In 1971 Francis Ford Coppola had decided we wanted to stay in Sicily to film scenes for the Godfather so the hotel played host to the cast for the six weeks, including Al Pacino who was an unknown actor at the time. In 2010, Villa Sant’Andrea joined the Belmond family along with Grand Hotel Timeo and now they are treated as sister properties giving us full access to both.
There are 71 rooms in the hotel but it has the feel of an intimate private home but with all the finesse of a luxury hotel.
We could relax by the infinity pool …
Or enjoy the peacefulness of the pebble beach, there are also beach cabanas for hire. Which property you choose depends if you want to be by the sea on the cliff with the view and an easy walk to Taormina town, but personally I was glad we opted for Timeo as I just loved the beautiful terrace and gardens, it also had that certain special unexplainable vibe.

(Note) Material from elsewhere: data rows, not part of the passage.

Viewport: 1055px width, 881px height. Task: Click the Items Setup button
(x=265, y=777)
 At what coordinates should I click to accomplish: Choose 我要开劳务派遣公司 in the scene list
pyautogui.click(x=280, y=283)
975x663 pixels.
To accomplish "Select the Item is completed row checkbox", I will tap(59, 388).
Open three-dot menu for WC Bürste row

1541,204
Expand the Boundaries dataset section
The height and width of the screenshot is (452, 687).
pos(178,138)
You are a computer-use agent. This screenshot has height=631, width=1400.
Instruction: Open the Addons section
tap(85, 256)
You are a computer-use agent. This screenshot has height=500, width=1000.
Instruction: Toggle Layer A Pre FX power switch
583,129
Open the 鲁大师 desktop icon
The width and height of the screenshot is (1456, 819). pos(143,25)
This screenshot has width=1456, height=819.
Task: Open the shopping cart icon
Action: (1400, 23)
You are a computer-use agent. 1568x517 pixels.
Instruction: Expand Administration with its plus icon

As we were on half board we could also choose to have our meals at Belmond Villa San’Andrea so with the choice of lunch or dinner in either hotel we had plenty of options. We had both lunch and dinner here but if you can only come once, I would choose lunch so that you can truly appreciate the view. Restaurant Oliviero is utterly gorgeous with views of the beach and the rugged cliffs
As simple fare was my usual this holiday I tried the minestrone soup and the aubergine parmigiana for my starters on the two occasions that we visited and has pasta alla ‘Norma’ for main course both times.
Mr S loved the beef carpaccio, steak and rack of lamb. We both absolutely loved the food at the restaurant, and it was one of our favourites of the trip.
Lots of people advised us to hire a car and take a drive around the island but honestly, I was content this time just to enjoy the facilities in the hotel and our daily walks in Taormina. Not like me, I’m usually itching to explore but this time I just wanted a bit of time together in a beautiful location. The hotel does offer a full brochure of activities including a complimentary boat trip, longer boat trips, drives and helicopter rides… but I didn’t allow myself too much FOMO as I just know I’ll come back to this beautiful place.
It’s no wonder so many people have fallen in love with this beautiful place and it has inspired so many writers and artists… Belmond Grand Hotel Timeo really was an Italian dream and the perfect babymoon!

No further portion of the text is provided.